Extracted records —
::::

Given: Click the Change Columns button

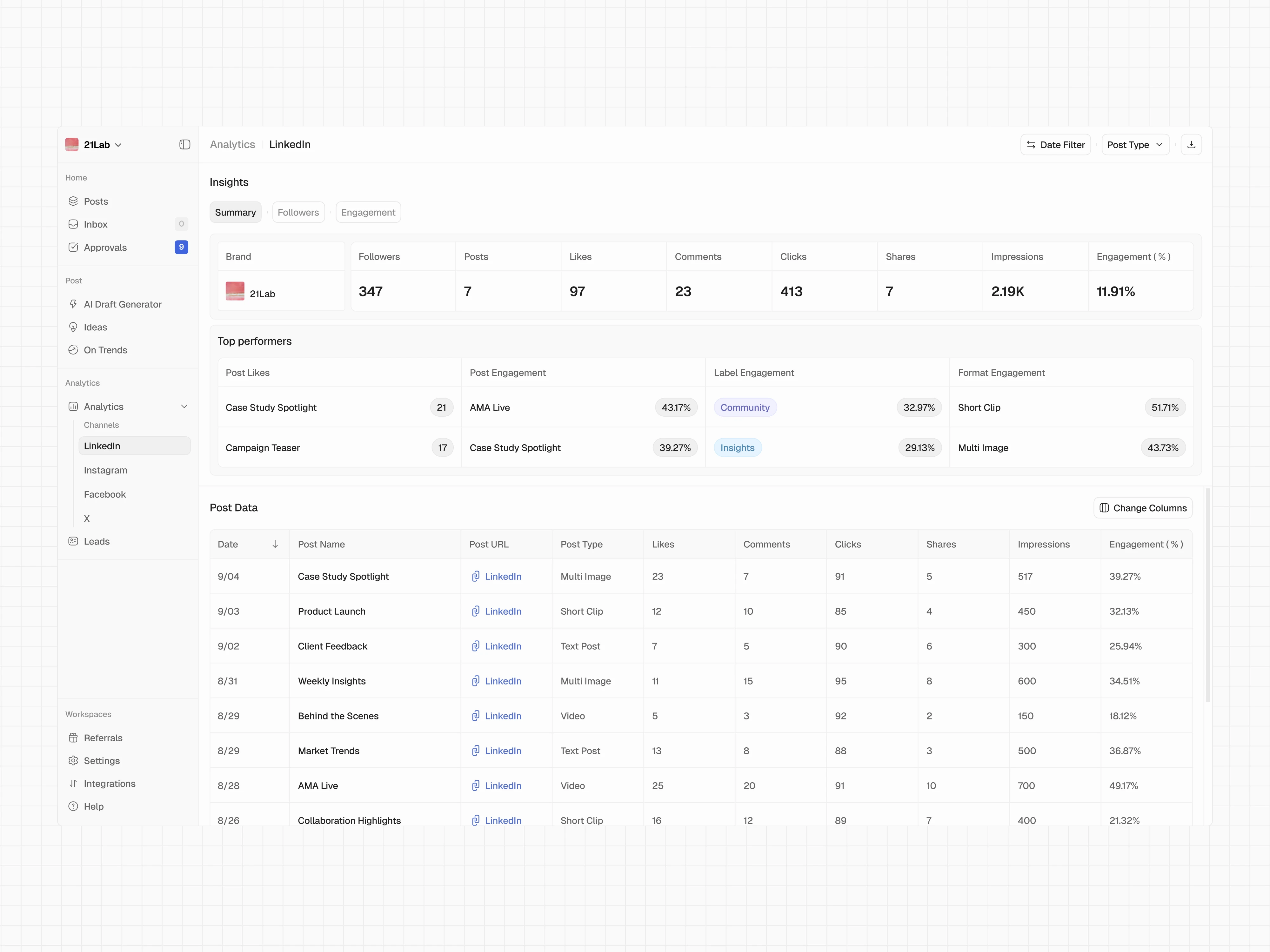Looking at the screenshot, I should click(x=1143, y=508).
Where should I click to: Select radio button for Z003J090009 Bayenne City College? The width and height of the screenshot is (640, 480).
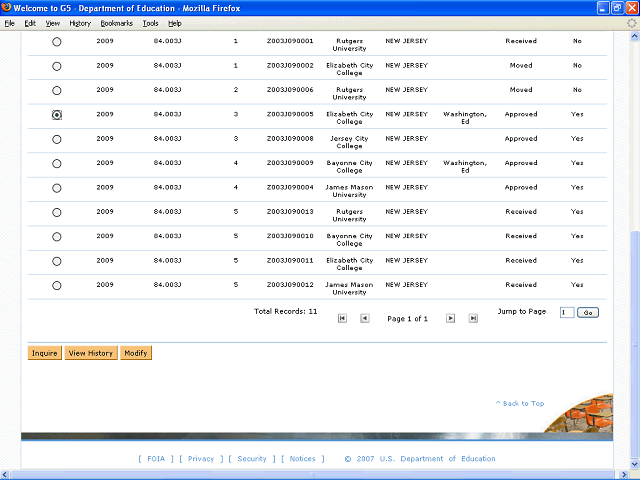click(x=56, y=164)
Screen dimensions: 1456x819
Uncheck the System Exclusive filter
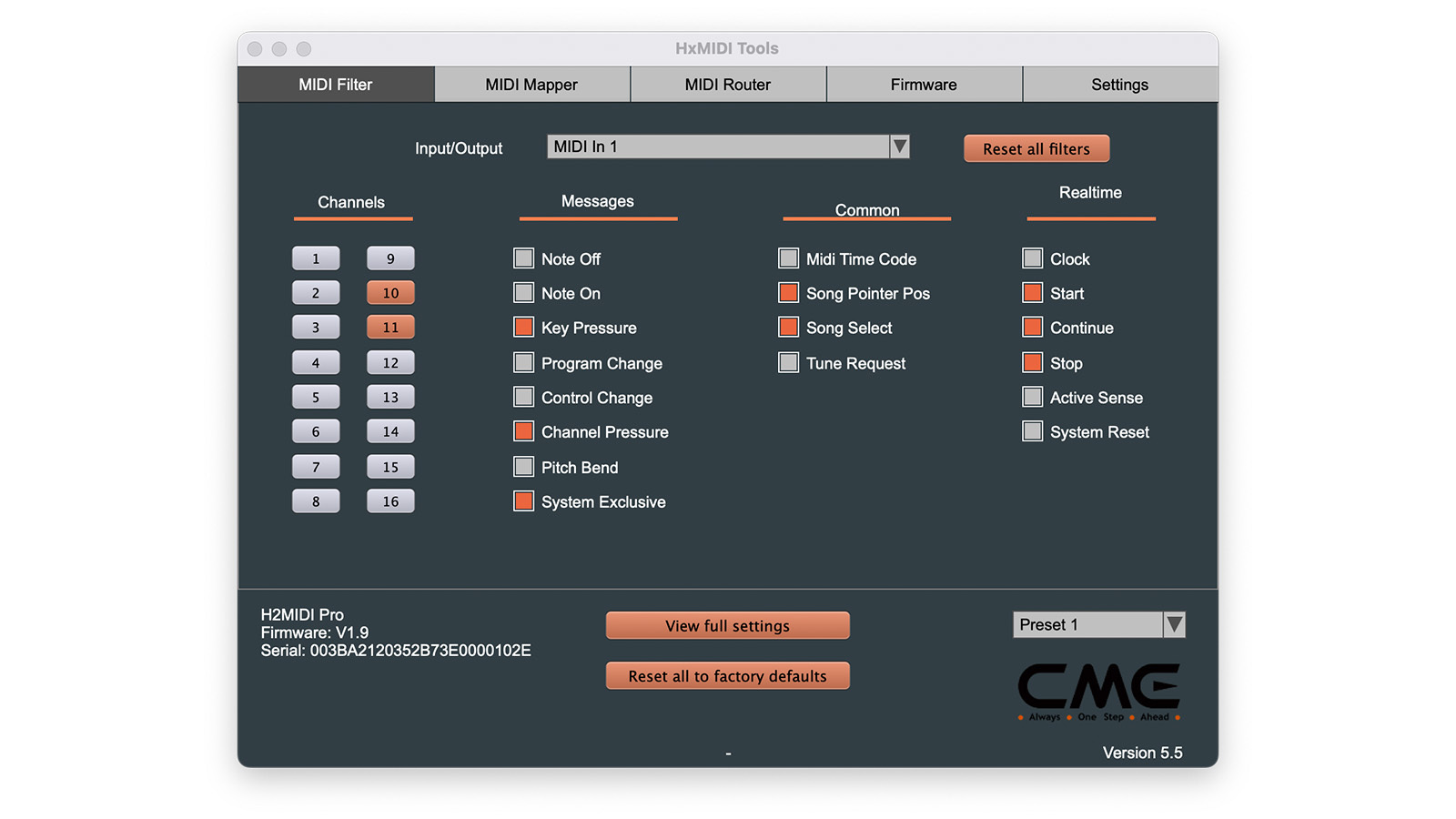tap(524, 501)
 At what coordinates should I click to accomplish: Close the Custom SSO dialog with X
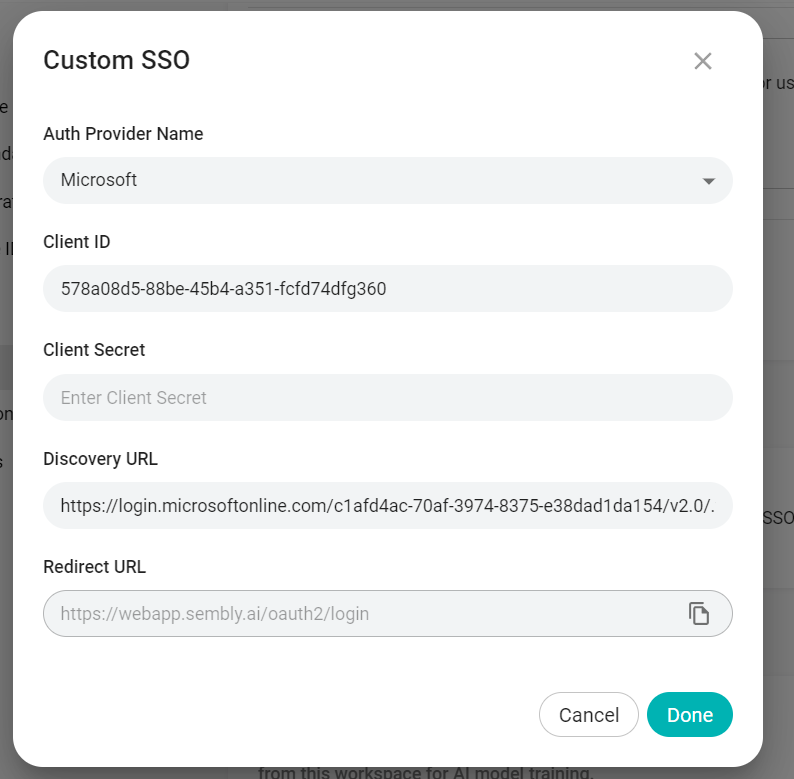pyautogui.click(x=702, y=61)
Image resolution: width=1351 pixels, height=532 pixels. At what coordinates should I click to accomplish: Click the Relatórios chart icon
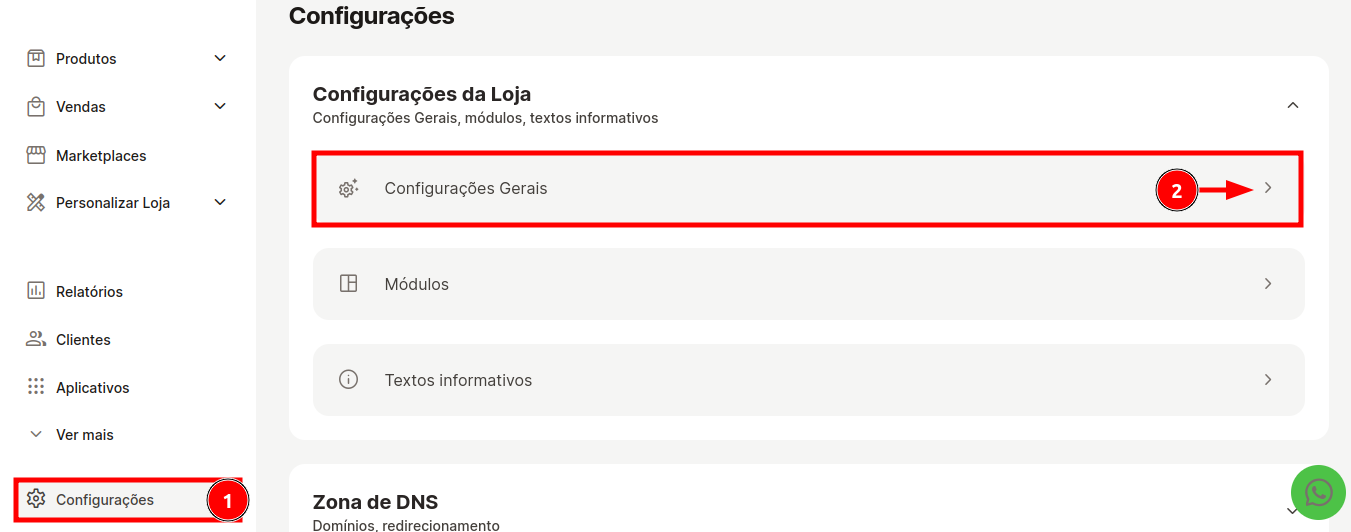click(x=36, y=291)

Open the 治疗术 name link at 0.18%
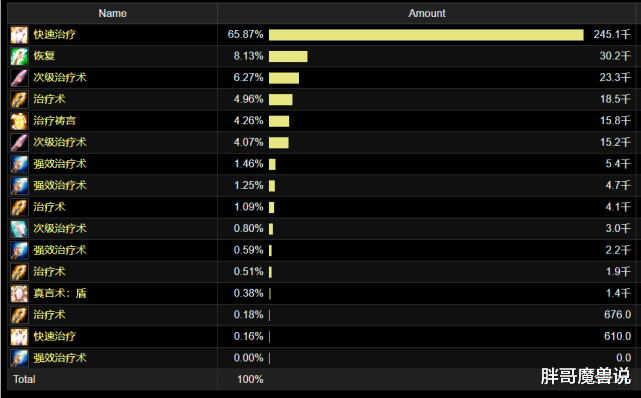(49, 315)
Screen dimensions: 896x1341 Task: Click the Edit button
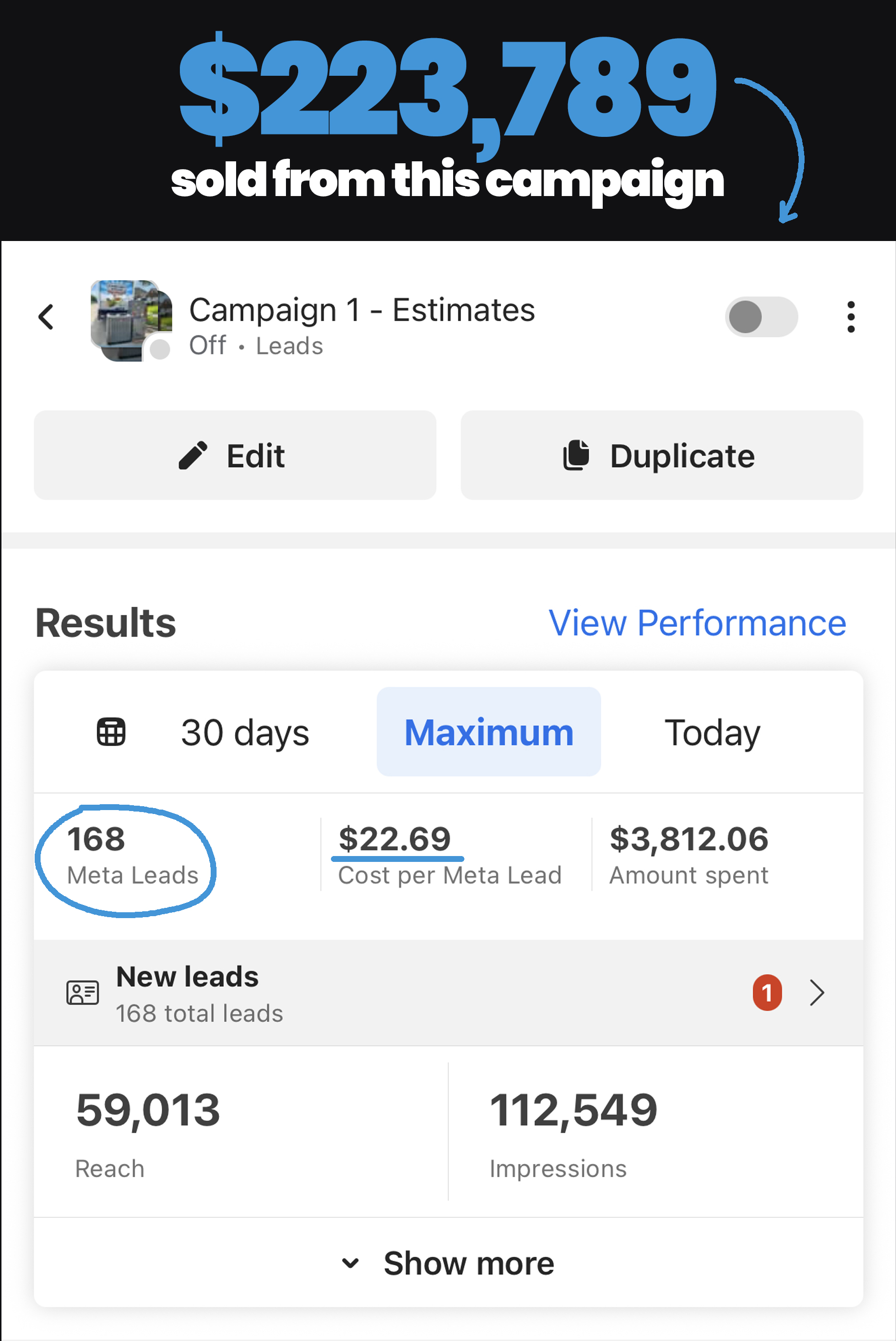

::::

To be done — Convert the rows above into a JSON list of strings, one string per line of text, leaving out blank lines and the pictures.

Task output —
[
  "Given: Click the Change Columns button",
  "Looking at the screenshot, I should click(x=1143, y=508).",
  "Where should I click to: Select radio button for Z003J090009 Bayenne City College? The width and height of the screenshot is (640, 480).",
  "click(x=56, y=164)",
  "Screen dimensions: 1456x819",
  "Uncheck the System Exclusive filter",
  "tap(524, 501)",
  " At what coordinates should I click to accomplish: Close the Custom SSO dialog with X",
  "pyautogui.click(x=702, y=61)",
  "Image resolution: width=1351 pixels, height=532 pixels. At what coordinates should I click to accomplish: Click the Relatórios chart icon",
  "click(x=36, y=291)",
  "Open the 治疗术 name link at 0.18%",
  "(49, 315)",
  "Screen dimensions: 896x1341 Task: Click the Edit button"
]